For play its hopeless, but for email, spreadsheets, reviewing docs, it was
brilliant because of one single hardware device - the optical mouse 'pad'. I
dont understand why other devices cant do something like this (other than
patent protection). Life is some much easier when one can navigate quickly
without smudging the work, obscuring the work. There is a reason there is a
whole bunch of folks out there that like the IBM/Lenovo trackpoint nub (I hate
it but others love it). These devices allow a certain style of working that
can be productive beyond belief.

But history shows us the spoils dont go to the 'best' as far as consumer
devices go. They go to the flashiest, most convenient, lowest resistance
(lowest common denominator), that gets enough of everything right to be easy
for masses.

iPhones get it right for everything just works and 3 year olds can figure it
out.
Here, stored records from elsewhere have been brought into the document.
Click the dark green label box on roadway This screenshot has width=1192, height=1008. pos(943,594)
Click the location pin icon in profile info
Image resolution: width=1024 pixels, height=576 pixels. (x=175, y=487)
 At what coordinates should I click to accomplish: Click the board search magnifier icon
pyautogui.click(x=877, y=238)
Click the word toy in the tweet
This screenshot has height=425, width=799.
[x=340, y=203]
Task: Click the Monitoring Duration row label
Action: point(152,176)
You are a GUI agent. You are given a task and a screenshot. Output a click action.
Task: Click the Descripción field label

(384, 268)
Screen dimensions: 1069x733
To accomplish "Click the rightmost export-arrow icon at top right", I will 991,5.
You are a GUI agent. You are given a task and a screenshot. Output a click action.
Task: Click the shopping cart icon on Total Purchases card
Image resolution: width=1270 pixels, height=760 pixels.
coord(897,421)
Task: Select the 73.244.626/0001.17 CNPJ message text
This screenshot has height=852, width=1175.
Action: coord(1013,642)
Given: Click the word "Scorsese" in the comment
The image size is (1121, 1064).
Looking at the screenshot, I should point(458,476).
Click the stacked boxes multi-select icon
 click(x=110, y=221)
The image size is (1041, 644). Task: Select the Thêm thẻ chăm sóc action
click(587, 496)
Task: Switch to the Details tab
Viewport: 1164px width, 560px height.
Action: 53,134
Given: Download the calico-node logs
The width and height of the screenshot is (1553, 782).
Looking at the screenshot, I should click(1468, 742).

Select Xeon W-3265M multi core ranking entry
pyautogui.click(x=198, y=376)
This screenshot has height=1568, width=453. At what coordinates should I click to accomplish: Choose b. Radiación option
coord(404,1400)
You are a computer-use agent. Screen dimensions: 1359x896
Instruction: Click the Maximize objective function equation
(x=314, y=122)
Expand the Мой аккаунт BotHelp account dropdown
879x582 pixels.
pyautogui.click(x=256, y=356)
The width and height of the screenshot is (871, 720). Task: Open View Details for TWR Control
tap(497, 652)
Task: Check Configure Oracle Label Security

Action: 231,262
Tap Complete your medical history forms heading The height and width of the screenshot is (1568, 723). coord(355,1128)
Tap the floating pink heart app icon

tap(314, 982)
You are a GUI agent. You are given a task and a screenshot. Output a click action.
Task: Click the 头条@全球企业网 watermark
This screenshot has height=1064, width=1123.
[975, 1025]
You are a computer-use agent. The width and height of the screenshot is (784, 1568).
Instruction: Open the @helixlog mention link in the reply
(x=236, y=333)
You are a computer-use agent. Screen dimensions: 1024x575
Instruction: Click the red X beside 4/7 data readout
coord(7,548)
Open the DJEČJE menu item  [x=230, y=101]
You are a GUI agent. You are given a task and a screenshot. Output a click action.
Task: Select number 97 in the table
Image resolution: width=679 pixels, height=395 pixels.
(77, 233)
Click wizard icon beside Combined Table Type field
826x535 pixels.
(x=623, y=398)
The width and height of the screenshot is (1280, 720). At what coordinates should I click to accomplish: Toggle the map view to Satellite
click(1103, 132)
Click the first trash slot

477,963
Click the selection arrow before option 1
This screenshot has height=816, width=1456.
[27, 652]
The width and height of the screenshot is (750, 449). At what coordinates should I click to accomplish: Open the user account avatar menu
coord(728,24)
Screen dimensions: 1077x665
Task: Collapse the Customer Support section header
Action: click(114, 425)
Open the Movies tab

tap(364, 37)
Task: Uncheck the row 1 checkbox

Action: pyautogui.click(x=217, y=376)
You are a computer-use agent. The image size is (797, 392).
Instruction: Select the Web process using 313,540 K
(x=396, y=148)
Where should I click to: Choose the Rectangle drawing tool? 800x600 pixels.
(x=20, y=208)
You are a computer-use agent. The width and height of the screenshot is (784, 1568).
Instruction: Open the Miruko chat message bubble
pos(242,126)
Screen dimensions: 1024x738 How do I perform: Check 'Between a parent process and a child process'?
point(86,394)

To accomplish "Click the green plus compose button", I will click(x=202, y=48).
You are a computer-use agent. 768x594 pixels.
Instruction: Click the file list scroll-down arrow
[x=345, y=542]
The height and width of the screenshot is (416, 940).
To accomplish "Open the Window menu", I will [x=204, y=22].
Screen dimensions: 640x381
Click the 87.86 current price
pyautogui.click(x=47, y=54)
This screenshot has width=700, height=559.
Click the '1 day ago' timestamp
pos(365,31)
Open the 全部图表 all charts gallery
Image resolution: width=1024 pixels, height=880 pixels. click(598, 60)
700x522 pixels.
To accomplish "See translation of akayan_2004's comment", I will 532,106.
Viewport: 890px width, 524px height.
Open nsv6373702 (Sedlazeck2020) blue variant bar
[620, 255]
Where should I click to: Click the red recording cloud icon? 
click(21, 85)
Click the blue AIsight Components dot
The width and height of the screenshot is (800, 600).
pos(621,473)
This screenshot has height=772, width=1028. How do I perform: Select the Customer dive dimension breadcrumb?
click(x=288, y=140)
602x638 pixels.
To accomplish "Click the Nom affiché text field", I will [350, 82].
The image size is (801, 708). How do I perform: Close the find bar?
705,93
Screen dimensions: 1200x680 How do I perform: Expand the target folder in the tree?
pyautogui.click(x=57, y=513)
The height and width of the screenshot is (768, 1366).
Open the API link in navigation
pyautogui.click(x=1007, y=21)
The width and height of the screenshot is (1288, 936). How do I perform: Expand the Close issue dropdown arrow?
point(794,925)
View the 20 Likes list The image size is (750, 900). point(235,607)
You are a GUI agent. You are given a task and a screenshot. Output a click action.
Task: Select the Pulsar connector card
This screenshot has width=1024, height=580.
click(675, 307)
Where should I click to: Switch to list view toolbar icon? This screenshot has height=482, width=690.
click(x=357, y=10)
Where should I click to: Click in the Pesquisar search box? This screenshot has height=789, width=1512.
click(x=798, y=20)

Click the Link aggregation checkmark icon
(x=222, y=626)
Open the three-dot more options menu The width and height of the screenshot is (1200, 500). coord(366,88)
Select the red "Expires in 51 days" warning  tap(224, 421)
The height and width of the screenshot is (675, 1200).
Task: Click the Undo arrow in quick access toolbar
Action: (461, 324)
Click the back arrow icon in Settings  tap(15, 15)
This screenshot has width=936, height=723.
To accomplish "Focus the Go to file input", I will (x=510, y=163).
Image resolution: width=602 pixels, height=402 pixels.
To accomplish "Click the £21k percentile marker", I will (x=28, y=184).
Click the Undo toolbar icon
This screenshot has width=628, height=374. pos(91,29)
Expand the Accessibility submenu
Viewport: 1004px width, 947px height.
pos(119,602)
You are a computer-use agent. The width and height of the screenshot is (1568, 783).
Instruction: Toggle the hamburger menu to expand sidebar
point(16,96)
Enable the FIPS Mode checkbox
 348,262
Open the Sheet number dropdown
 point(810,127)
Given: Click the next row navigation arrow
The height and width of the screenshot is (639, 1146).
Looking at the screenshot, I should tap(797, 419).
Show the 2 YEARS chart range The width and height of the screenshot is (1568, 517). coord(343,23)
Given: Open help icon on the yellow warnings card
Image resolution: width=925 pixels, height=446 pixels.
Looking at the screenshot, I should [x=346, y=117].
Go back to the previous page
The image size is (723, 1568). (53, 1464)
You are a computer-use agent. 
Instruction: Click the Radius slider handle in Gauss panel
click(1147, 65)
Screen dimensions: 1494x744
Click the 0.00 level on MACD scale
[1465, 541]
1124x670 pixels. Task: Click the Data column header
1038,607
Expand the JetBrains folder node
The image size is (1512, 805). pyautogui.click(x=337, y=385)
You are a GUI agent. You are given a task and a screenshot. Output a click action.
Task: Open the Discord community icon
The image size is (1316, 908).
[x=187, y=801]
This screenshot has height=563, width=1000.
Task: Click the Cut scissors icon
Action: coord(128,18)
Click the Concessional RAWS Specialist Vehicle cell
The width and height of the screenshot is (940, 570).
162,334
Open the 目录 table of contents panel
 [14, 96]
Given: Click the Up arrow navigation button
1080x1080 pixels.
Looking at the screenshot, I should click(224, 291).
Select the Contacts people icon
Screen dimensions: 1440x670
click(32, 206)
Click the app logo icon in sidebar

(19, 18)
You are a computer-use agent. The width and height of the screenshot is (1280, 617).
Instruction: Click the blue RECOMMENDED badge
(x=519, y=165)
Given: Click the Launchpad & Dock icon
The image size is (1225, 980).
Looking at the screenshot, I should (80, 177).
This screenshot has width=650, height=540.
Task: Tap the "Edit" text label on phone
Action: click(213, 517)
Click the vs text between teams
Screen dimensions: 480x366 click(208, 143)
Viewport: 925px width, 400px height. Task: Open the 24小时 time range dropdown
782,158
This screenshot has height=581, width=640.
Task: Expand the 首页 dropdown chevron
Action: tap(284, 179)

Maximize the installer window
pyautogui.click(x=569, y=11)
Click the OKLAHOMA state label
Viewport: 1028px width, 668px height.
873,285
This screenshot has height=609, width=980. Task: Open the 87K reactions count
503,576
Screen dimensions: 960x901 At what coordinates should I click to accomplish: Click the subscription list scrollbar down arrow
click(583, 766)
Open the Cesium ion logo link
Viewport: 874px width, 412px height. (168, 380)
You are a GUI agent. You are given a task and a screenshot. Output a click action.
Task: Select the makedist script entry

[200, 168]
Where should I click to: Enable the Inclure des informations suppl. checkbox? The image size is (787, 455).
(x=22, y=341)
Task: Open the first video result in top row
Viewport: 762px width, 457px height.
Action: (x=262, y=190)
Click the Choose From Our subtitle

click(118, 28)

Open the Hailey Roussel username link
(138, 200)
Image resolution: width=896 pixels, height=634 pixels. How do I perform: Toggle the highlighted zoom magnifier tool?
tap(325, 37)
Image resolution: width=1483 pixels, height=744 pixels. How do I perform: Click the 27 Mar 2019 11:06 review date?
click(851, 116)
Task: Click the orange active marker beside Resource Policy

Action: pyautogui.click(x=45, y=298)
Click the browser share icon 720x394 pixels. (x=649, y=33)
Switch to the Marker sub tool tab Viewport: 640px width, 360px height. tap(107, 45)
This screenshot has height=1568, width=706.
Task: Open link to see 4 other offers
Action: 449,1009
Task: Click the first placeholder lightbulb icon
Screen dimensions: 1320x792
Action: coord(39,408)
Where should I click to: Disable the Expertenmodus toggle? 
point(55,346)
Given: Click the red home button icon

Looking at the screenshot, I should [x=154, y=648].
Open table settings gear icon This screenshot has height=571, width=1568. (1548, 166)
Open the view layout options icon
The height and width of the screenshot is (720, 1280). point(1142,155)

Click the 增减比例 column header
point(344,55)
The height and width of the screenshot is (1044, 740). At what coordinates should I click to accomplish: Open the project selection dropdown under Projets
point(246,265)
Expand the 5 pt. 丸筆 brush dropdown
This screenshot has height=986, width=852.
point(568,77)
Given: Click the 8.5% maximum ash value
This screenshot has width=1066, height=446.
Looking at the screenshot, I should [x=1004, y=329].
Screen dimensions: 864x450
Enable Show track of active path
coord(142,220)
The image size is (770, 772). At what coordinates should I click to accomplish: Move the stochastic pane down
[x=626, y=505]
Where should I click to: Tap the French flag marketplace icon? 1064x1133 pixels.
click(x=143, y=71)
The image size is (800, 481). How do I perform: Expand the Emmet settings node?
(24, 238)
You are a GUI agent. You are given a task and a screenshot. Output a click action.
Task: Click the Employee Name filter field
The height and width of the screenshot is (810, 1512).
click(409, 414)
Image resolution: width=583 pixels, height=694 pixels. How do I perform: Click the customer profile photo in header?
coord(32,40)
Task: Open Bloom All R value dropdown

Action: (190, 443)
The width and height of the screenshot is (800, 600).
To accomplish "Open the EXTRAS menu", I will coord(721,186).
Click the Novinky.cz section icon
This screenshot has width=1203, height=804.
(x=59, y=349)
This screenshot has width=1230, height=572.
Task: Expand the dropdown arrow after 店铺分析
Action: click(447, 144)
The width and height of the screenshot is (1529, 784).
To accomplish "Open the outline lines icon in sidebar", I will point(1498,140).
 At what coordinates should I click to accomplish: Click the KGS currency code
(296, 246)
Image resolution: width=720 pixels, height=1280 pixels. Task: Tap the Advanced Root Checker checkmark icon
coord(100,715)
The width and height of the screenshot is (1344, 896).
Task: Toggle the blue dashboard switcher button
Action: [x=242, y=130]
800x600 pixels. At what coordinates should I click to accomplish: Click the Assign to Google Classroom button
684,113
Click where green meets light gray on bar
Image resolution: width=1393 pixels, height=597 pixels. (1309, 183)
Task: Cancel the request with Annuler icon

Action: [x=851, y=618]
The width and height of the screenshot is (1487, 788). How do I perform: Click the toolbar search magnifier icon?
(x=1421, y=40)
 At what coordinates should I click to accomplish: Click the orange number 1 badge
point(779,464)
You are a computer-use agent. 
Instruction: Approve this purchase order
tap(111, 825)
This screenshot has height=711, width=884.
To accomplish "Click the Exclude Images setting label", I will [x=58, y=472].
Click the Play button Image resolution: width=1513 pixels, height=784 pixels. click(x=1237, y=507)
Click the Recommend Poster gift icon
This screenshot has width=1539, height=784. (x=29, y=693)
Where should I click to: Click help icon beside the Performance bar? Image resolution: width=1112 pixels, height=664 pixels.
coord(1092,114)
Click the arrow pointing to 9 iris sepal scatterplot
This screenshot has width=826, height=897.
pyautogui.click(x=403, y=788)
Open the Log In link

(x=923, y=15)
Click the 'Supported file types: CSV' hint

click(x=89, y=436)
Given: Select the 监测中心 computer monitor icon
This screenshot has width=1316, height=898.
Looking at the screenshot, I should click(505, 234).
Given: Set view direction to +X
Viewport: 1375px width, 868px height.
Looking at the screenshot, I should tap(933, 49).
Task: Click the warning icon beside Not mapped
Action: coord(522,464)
Android is a whole lot better but appeals to the engineer in people - 3
year olds less so. Blackberry is for getting work done or those who
communicate in written form far more than anything else. I hope the KeyONE (i
like the name because its not boring like 6, 7 or childish like Galaxy, Moto)
is a success. Plan to get one near end of the year because i need to break the
habit of wishing for progress by buying a new phone phone every 6 months!

For the curious why did i give up on Apple and go back to Blackberry. because
iOS would not allow me to set size of system fonts. App vendors decided that
everything should be in unreadable 8pt so for a long sighted person that made
most apps unusable as my eyes got worse over last year (Im 50+) from
programming and aging.

End of rant.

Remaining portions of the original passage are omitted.